Rosa felt a rush of hope, as pure and clean and cold as springwater. “We were at the diner, both of us working the lunch shift. There was a noise, one like I had never heard before. Helicopters, in our little town. And then he appeared. Ah, the way he looked at you, as if you were the only woman in the world. Even I could feel the lure of him. He was like no one we had ever seen before … like no one we would ever see again.
“You thought I was too old to understand what you were thinking, my Mikaela, but I could see it in your eyes. You thought you were Cinderella, all covered with soot and dirt, and here … here was a prince.
“He called you a pretty little thing, remember? Dios, I have never seen you smile so brightly. He started calling you Kayla almost from the start. Kayla of the midnight hair, that was his nickname for you, recuerdes? I hated that he would give you a gringa name and that you would take it … but it did not matter what I thought, not once you had met him.

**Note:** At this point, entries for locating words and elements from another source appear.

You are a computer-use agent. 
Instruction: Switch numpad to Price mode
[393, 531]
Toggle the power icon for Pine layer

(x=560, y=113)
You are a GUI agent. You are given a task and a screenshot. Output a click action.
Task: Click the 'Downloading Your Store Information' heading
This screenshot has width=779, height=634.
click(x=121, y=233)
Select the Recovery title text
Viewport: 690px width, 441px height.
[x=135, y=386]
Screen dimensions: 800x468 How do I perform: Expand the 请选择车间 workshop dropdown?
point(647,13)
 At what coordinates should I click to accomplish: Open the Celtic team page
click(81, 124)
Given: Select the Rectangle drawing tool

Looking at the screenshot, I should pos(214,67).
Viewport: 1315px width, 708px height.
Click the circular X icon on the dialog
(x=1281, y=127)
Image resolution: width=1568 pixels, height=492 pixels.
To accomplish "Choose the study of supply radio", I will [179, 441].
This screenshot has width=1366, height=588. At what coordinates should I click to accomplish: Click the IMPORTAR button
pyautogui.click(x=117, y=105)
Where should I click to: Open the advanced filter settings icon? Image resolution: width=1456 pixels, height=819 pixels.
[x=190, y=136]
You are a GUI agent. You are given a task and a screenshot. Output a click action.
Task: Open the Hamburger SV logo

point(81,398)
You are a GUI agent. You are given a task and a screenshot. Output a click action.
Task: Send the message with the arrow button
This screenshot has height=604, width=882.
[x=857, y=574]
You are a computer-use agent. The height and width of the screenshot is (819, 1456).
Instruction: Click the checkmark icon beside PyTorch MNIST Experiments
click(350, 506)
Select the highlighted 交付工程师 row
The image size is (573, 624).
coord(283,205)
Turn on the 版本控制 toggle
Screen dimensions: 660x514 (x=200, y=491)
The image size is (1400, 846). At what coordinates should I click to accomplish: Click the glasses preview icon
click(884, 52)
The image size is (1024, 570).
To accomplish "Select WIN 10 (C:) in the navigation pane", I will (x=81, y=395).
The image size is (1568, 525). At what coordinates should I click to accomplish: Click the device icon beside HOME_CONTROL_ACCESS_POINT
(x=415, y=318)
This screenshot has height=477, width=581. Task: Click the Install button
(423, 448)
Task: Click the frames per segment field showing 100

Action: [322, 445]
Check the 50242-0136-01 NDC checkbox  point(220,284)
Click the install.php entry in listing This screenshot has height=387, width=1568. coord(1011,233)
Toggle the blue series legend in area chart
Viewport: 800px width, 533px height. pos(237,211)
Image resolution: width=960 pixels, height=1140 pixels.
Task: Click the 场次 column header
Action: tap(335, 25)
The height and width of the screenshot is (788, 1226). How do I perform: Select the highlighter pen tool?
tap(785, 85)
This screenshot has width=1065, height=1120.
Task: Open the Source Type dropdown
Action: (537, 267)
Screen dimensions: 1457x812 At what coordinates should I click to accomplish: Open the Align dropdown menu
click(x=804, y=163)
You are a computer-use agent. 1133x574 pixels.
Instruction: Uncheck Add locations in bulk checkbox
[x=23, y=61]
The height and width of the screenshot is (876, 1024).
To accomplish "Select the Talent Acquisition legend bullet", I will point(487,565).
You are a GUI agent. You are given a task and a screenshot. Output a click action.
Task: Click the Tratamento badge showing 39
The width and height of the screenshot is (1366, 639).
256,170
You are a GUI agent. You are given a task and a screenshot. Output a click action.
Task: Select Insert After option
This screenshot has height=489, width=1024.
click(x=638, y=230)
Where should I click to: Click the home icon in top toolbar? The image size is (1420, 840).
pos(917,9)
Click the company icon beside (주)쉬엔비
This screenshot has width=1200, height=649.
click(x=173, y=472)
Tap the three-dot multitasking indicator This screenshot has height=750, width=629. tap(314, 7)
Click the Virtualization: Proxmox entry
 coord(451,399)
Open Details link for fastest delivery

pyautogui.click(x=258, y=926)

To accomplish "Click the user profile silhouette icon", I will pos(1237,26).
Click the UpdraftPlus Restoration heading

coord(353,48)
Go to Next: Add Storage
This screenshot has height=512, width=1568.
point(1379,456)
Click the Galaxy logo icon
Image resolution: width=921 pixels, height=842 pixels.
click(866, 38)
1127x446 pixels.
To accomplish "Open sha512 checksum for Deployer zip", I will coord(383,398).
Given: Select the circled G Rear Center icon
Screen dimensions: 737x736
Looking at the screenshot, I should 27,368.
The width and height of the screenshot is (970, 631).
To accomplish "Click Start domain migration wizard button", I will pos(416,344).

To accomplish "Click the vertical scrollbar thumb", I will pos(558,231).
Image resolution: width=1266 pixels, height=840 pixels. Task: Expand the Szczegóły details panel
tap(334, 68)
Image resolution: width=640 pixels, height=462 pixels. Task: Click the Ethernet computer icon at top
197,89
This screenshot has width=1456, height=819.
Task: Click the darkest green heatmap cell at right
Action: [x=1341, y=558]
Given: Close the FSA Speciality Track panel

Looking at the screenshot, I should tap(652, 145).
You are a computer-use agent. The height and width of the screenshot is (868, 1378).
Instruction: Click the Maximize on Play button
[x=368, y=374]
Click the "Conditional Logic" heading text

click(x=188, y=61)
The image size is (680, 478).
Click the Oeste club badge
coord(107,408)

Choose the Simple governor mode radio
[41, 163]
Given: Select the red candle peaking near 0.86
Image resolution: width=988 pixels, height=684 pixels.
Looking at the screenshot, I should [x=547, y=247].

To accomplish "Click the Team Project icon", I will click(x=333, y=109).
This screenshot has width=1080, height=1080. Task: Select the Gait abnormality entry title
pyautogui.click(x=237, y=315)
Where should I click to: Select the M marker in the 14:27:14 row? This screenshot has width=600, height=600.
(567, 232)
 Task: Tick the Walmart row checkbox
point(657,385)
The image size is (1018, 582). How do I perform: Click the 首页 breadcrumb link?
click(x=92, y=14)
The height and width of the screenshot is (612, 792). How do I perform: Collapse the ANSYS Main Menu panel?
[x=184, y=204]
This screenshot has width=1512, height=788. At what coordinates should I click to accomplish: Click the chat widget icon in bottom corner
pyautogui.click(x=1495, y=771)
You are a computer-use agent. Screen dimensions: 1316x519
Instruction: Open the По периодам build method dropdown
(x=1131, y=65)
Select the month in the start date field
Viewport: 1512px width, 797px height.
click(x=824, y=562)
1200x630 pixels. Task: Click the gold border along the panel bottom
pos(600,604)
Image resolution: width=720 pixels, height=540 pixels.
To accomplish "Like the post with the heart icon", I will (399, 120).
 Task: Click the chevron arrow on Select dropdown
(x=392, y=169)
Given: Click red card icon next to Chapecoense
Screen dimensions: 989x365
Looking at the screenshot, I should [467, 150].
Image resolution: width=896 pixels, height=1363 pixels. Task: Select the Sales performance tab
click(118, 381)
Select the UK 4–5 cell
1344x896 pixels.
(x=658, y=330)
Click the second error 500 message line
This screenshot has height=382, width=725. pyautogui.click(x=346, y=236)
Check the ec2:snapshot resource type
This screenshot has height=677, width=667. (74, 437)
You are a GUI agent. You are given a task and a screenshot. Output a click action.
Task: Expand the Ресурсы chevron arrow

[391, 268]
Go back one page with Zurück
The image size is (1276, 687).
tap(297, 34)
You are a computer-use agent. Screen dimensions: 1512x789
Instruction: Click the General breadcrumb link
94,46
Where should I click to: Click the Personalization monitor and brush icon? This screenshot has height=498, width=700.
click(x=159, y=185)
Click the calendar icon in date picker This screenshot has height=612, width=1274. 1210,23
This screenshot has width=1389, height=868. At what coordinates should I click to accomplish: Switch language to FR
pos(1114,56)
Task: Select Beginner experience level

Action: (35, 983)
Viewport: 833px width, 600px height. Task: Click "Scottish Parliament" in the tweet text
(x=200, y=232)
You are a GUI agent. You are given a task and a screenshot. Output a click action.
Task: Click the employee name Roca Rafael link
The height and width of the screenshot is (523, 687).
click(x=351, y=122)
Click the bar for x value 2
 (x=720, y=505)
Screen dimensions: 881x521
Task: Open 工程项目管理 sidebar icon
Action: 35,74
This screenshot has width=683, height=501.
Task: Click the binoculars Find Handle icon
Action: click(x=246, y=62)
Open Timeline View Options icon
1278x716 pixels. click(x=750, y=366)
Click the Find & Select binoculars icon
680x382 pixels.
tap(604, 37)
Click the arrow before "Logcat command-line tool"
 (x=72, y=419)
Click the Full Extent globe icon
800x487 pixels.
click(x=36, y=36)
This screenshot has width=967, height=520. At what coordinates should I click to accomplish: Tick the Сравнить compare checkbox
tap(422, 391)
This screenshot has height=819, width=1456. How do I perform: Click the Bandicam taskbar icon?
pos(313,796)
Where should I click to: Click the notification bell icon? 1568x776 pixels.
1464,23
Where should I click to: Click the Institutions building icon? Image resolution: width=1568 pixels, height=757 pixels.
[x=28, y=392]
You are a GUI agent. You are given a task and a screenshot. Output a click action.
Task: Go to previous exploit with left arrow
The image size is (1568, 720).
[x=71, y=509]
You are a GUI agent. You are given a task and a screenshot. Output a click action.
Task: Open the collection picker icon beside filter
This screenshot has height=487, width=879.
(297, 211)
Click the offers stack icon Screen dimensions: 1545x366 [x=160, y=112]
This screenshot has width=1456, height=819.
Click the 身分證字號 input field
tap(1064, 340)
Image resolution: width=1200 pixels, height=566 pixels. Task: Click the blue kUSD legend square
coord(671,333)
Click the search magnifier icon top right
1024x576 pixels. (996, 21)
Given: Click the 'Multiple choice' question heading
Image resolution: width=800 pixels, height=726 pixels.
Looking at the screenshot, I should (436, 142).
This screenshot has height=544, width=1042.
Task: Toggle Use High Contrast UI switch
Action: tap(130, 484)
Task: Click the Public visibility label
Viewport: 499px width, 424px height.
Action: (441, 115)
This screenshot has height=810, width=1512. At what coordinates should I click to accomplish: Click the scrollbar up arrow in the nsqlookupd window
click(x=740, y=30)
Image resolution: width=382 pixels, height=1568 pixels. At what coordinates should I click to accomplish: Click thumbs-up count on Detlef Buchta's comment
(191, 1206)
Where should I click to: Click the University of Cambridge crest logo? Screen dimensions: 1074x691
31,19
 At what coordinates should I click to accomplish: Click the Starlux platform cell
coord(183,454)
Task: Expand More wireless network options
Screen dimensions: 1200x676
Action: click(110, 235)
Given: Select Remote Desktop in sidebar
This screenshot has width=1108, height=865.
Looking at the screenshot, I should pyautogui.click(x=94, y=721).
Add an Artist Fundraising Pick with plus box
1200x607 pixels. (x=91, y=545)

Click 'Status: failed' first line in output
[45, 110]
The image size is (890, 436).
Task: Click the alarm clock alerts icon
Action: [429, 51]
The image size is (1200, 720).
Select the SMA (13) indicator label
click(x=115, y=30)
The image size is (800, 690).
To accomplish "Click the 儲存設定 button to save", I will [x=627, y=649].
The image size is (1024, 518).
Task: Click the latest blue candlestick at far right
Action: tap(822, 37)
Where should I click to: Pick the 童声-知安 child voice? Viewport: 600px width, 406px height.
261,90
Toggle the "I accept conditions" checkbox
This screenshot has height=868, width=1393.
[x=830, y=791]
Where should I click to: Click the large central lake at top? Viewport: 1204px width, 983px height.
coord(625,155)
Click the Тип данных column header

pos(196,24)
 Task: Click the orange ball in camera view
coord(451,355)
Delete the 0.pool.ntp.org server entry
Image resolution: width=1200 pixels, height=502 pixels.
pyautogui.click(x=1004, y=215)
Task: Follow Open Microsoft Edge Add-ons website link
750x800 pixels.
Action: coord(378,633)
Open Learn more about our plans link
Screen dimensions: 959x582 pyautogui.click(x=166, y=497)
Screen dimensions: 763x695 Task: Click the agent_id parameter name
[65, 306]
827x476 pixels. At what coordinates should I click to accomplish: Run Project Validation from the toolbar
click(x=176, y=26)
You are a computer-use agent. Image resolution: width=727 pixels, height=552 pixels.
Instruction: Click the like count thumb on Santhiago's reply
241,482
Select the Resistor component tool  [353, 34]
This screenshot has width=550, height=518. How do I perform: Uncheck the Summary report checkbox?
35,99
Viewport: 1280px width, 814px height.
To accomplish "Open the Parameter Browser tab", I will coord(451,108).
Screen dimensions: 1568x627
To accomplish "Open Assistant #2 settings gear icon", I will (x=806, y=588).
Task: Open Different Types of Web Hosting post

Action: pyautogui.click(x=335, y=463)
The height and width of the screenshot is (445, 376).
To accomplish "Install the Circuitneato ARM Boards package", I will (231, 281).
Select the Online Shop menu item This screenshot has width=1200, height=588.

“When he first kissed you, you told me it felt like you’d jumped off a skyscraper. I said that such a fall could kill a girl. Remember your answer? You said, ‘Ah, Mama, but sometimes it is worth it to fly.’”
Rosa leaned down and touched Mikaela’s still, white face. “I watched you fall in love with him, this man with the face of an angel. I knew there would be fireworks at the start of it—how could it be otherwise? I knew, too, that there would be pain at the end of it. Enough to last a lifetime.
“I told you that he was no good for you, but you laughed and told me not to worry. As if a mama could stop worrying so easily.”
She let her fingertips linger on her daughter’s cool, sunken cheek. “You thought I did not understand, but I was the only one who could.”
Rosa gave her daughter a small, sad smile. “You promised that you would not make my mistake. But I knew, querida, I saw it in your eyes. You already had.”